Curious About Curiosity? What to Read on the Mars Science Laboratory

The traveling science laboratory launched successfully on Saturday and is scheduled to touch down on the red planet in August 2012

Technicans work on the Mars Science Laboratory, aka Curiosity
Technicans work on the Mars Science Laboratory, aka Curiosity Image by Jim Grossman/NASA via In Focus

As we’re catching up on our e-mails and to-do lists after the long Thanksgiving break, we thought we’d give you some recommended reading on Saturday’s launch of Curiosity, the newest Mars rover, which is scheduled to touch down on the red planet in August 2012.

In our sister publication, Air and Space, editor Tony Reichhardt outlines the physics behind the science laboratory’s descent to the planet’s surface in a fascinating photo essay:

The landing should be precise and gentle, and because the descent stage flies away after dropping off the rover, there’s no rocket exhaust to contaminate the arrival site, as happens with conventional landers.

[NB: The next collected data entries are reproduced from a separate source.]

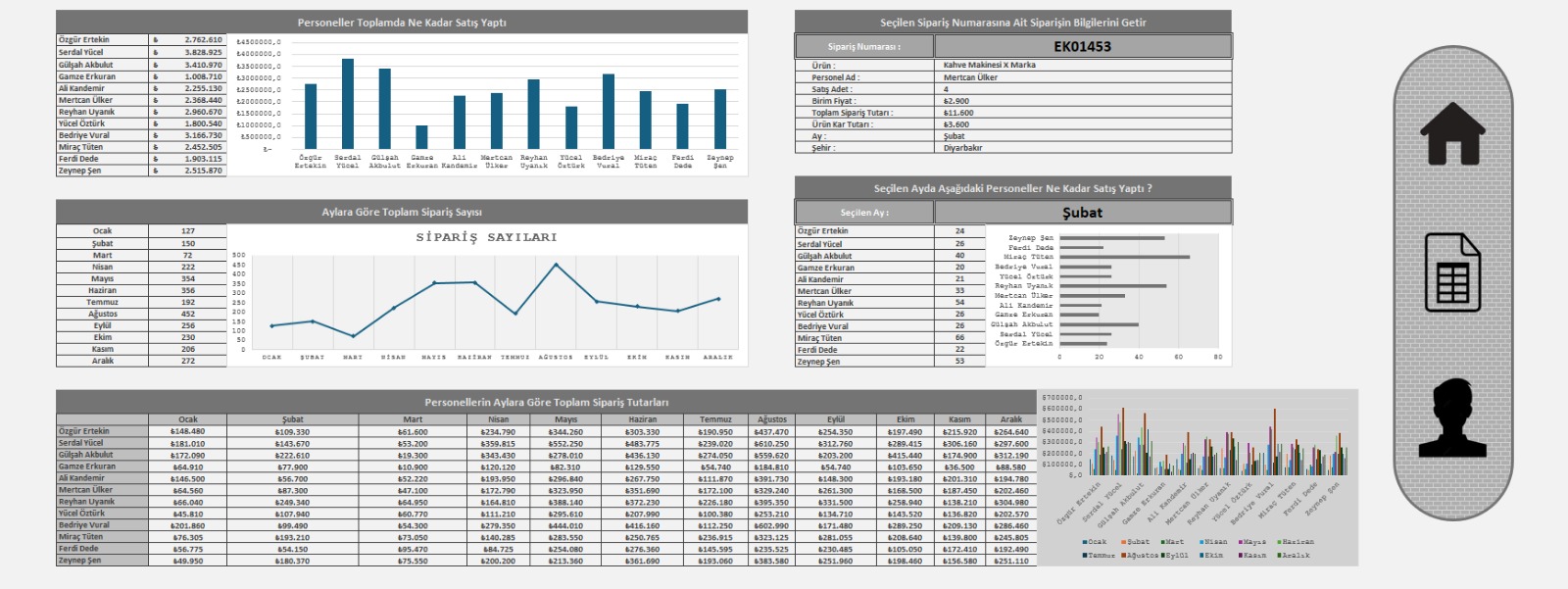Select the Ağustos order count 452 cell
The width and height of the screenshot is (1568, 589).
(x=187, y=315)
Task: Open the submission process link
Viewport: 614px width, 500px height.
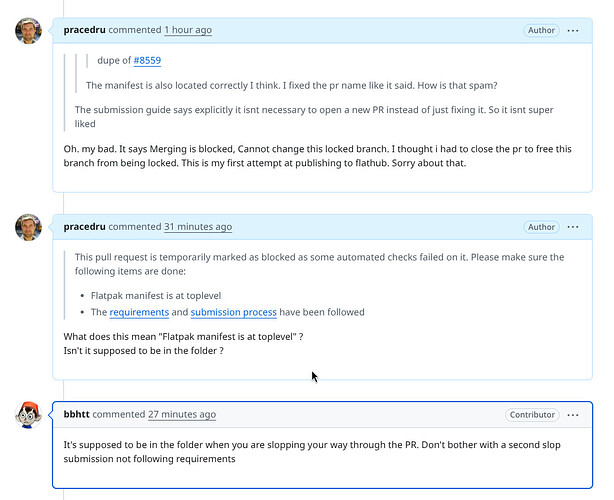Action: 233,312
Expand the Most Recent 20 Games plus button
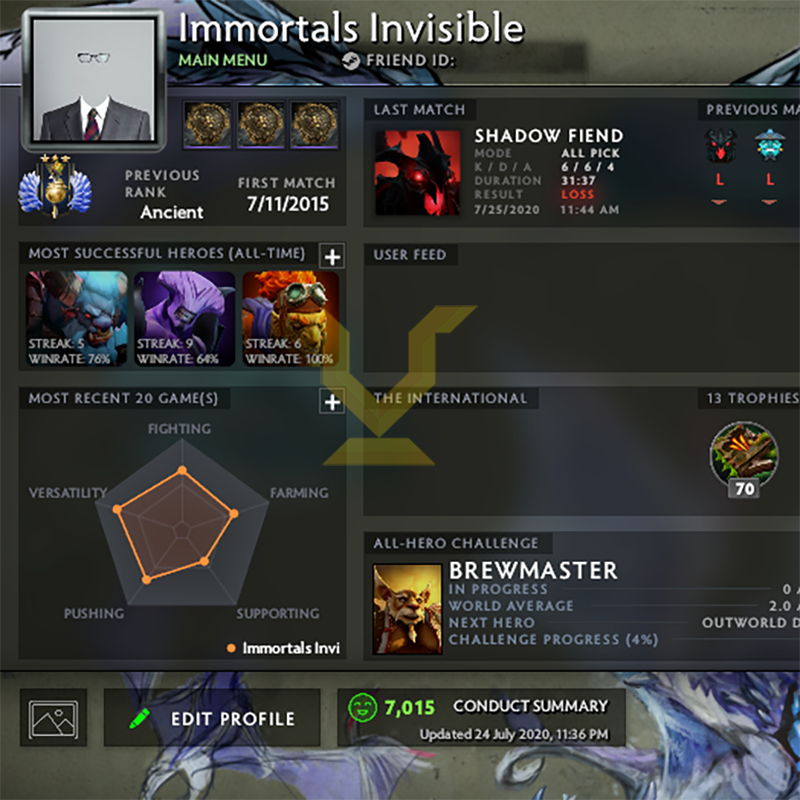The image size is (800, 800). pos(332,402)
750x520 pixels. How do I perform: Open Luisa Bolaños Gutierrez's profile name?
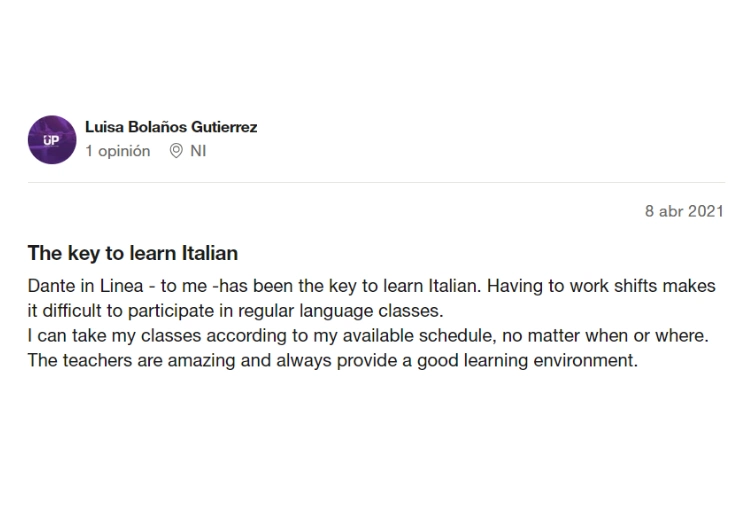[x=171, y=127]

The journey to Mars takes nine months, but the final, stomach-churning landing sequence, scheduled for August 5, 2012, takes less than a minute.

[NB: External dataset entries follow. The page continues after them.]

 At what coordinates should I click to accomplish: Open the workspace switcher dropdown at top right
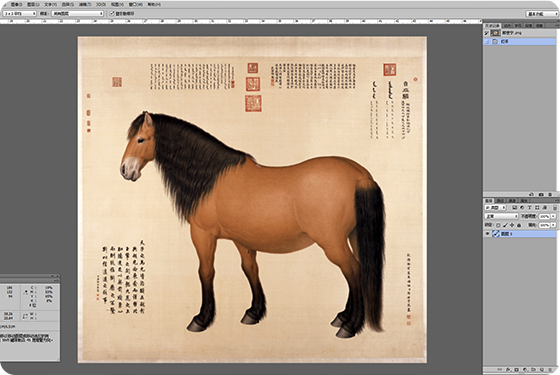click(542, 14)

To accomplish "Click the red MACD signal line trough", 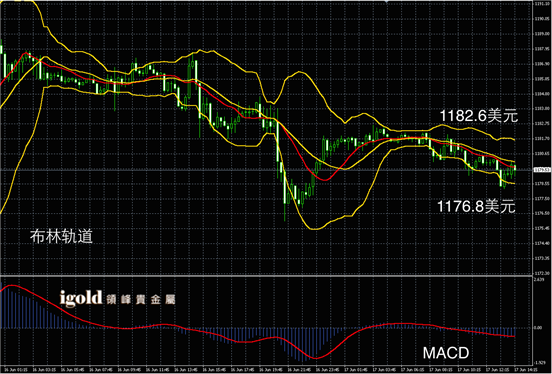I will coord(316,358).
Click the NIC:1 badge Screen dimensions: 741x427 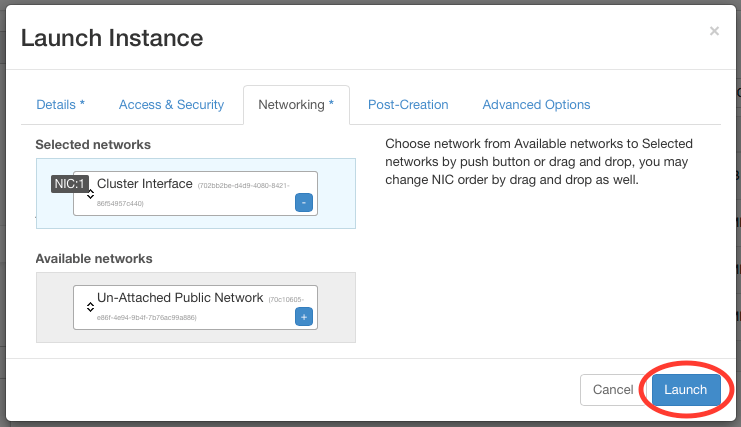click(68, 184)
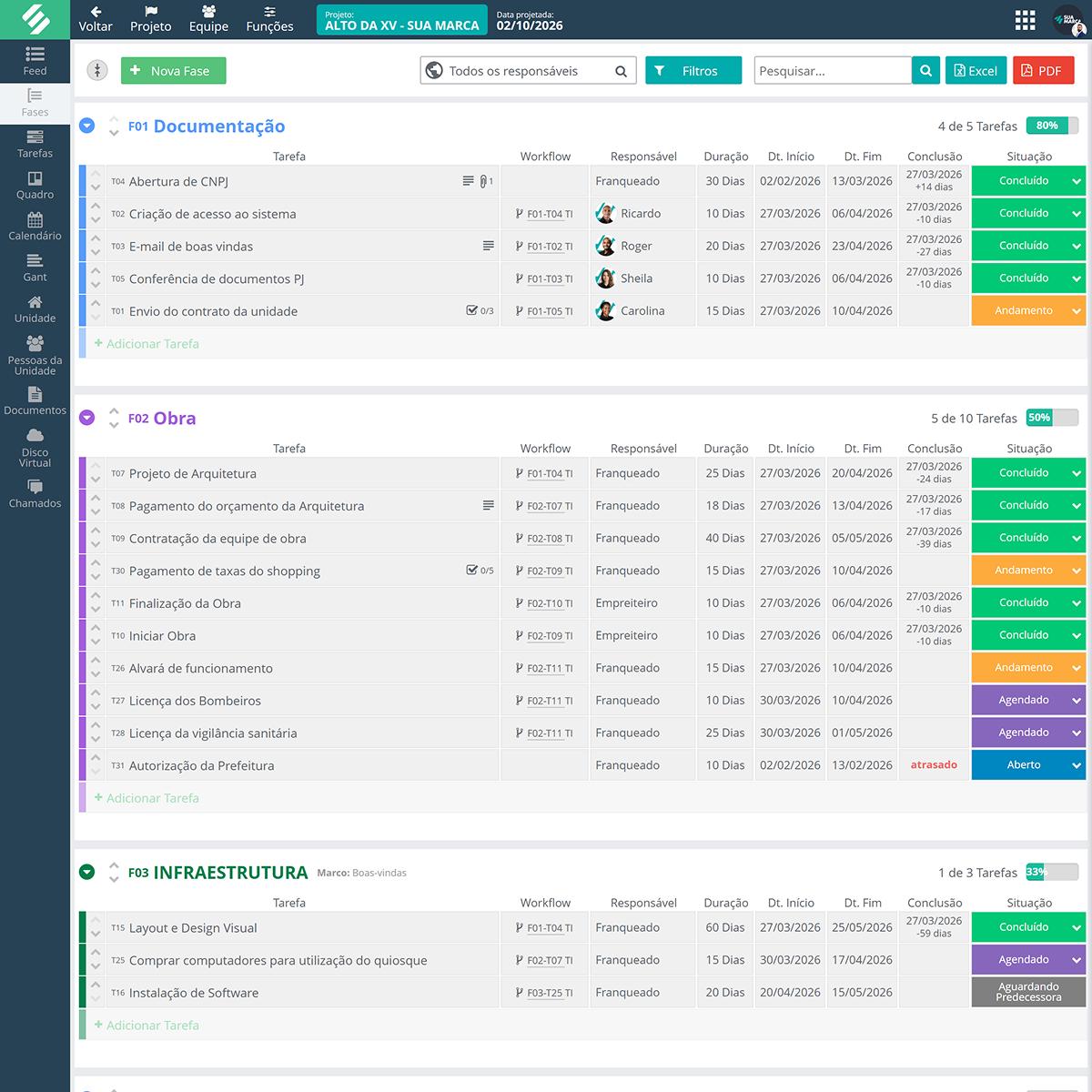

In 2005, science writer Carl Zimmer wrote a piece for Smithsonian about what it would mean to find life on Mars:

If all goes as planned, a new generation of rovers will arrive on Mars within the next decade. These missions will incorporate cutting-edge biotechnology designed to detect individual molecules made by Martian organisms, either living or long dead.

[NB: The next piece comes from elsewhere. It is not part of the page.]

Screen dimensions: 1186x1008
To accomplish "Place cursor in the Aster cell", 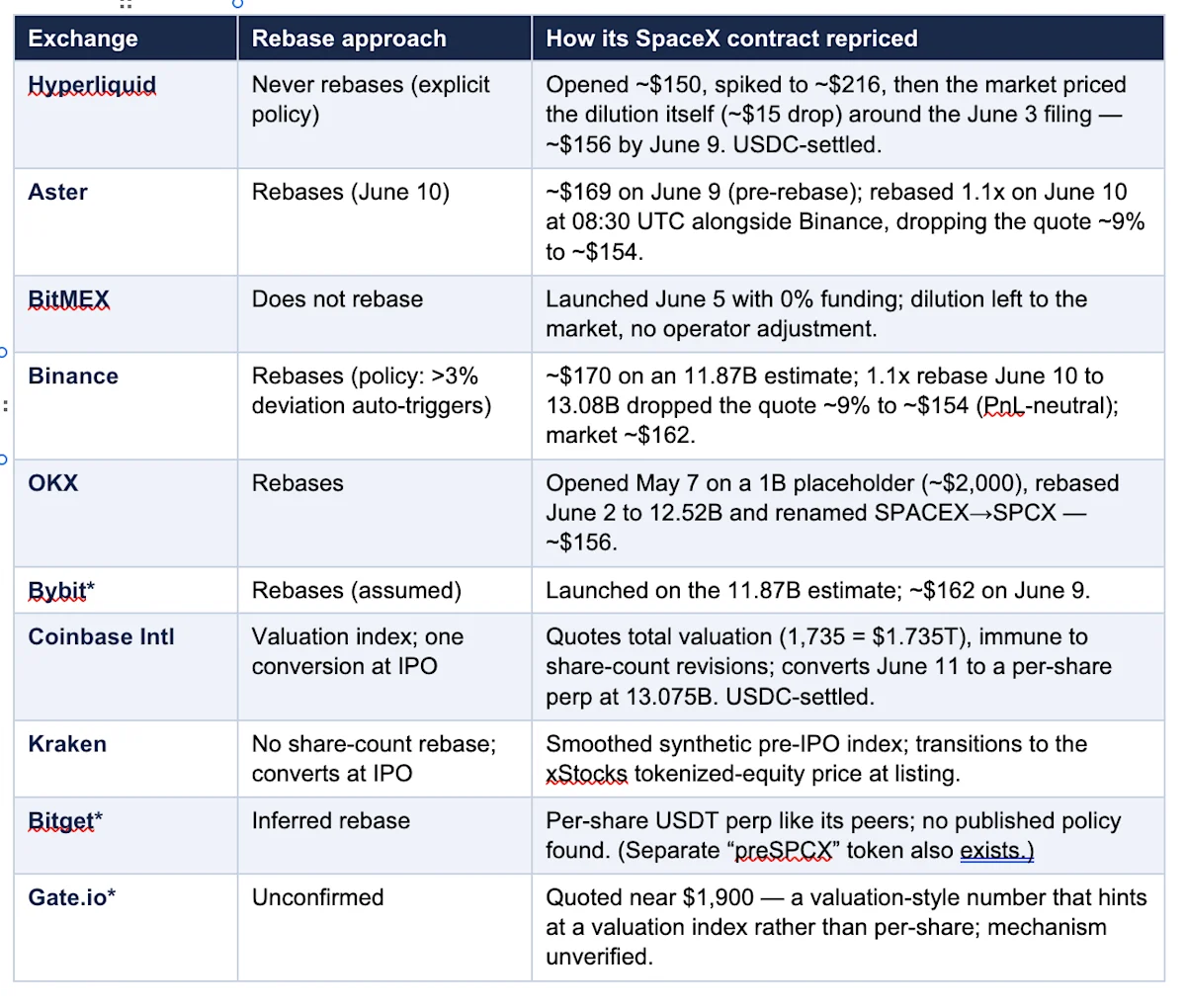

The search for life on Mars has become more urgent thanks in part to probes by the two rovers now roaming Mars’ surface and another spaceship that is orbiting the planet. In recent months, they’ve made a series of astonishing discoveries that, once again, tempt scientists to believe that Mars harbors life—or did so in the past. At a February conference in the Netherlands, an audience of Mars experts was surveyed about Martian life. Some 75 percent of the scientists said they thought life once existed there, and of them, 25 percent think that Mars harbors life today.

Elsewhere on the web, Bad Astronomy gives you a rundown of what to look for in the liftoff video and has extended thoughts on Curiosity’s landing procedure; Alan Taylor of the Atlantic’s In Focus blog has an up close and personal look at the rover; and the Planetary Society highlights a great infographic by Jason Davis on the history of Mars exploration.